Why risk management is needed across all market conditions

The GFC ushered in a very different set of market conditions. Central banks slashed interest rates to historic lows in many developed countries and began buying a range of assets with newly printed money under quantitative easing programs.

This propelled many asset classes to new highs and dampened overall market volatility (although punctuated by occasional extreme spikes as markets responded to the actions of central banks).

This has been challenging for many risk management strategies.

Under these market conditions, even low-cost, futures-based strategies have, in some cases, cut 3% to 5% from annualised short-term equity returns while option-based protection strategies have experienced even larger drags on performance.

Protection strategies relying on put options (which grant the buyer the right to sell the underlying index at a pre-determined price before a set maturity date) suffer from relatively high costs compared to dynamic futures hedging strategies. This is why put option-based strategies also typically rely on the fund manager’s discretionary trading or limit the amount of protection during certain periods.

The following table shows that a dynamic futures hedging strategy (in this case, the Milliman Managed Risk Strategy™ (MMRS) which uses futures contracts to manufacture long-dated put options) produced the best blend of risk and return compared to two option-based strategies.

Figure 2: Comparison of protection strategies (2007 – October 2016)

 

 

 

 

 

 

 

Disclaimer: These results are based on simulated or hypothetical performance results that have certain inherent limitations. Unlike the results shown in an actual performance record, these results do not represent actual trading. Also, because these trades have not actually been executed, these results may have under-or over-compensated for the impact, if any, of certain market factors, such as lack of liquidity. Simulated or hypothetical trading programs in general are also subject to the fact that they are designed with the benefit of hindsight. No representation is being made that any account will or is likely to achieve profits or losses similar to these being shown. Milliman does not manage the underlying fund(s). Any index performance information is for illustrative purposes only, does not represent the performance of any actual investment or portfolio. It is not possible to invest directly in an index.

While all three strategies underperformed the S&P/ASX 200 on a pure annualised return basis, as we have seen, such headline comparisons are made against benchmarks which don’t take into account risk. With managed risk, volatility remains significantly lower and risk-adjusted returns are significantly higher–these are key attributes of major importance to retirees.

Investors may also now be at the cusp of a change in market conditions which will bring risk management back to the fore.

Bond markets were dramatically sold off towards the end of 2016 as market expectations for inflation and growth climbed after the election of Donald Trump as US president. The November surge in global yields has already resulted in the worst monthly loss in the Bloomberg Barclays Global Aggregate Total Return Index, which lost 4% in November, the deepest slump since the gauge’s inception in 1990.

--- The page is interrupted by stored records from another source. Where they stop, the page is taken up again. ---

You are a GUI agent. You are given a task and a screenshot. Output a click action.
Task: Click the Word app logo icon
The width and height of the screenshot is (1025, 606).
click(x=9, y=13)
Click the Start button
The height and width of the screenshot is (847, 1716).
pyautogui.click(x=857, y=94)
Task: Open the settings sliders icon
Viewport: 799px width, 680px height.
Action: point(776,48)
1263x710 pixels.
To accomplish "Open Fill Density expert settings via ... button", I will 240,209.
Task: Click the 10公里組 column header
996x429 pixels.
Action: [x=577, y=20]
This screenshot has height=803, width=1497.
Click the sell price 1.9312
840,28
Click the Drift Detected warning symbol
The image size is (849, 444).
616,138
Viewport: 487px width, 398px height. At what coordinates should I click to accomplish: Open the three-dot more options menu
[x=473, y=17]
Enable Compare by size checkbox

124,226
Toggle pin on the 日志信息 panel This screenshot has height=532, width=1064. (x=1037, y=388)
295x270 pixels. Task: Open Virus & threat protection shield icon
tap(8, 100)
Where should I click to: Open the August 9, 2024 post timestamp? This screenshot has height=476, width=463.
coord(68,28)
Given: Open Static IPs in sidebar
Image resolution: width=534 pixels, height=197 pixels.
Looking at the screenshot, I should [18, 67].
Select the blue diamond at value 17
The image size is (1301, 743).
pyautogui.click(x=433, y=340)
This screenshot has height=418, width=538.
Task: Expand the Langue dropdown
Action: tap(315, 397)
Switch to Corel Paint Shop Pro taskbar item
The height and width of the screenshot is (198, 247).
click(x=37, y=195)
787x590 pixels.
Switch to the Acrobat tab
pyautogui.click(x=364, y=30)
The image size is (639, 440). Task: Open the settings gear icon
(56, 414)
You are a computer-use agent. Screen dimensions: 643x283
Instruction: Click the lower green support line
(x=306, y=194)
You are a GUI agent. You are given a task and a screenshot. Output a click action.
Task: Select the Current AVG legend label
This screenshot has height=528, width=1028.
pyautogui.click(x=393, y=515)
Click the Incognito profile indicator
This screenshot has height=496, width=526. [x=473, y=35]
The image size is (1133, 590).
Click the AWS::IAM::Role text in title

Moving forward, the expectation of diversification benefits of bonds in a negative equity environment may be overly optimistic.

Meanwhile, the market is beginning to realise that central banks are preparing to tighten their quantitative easing (QE) taps ahead of switching them off.

Systematic strategies that offer a predictable and cost-effective way to manage risk more explicitly remain a sound way to counter complex and interrelated forces which are difficult to predict. The alternative is attempting to time markets, which is a strategy no better than rolling the dice.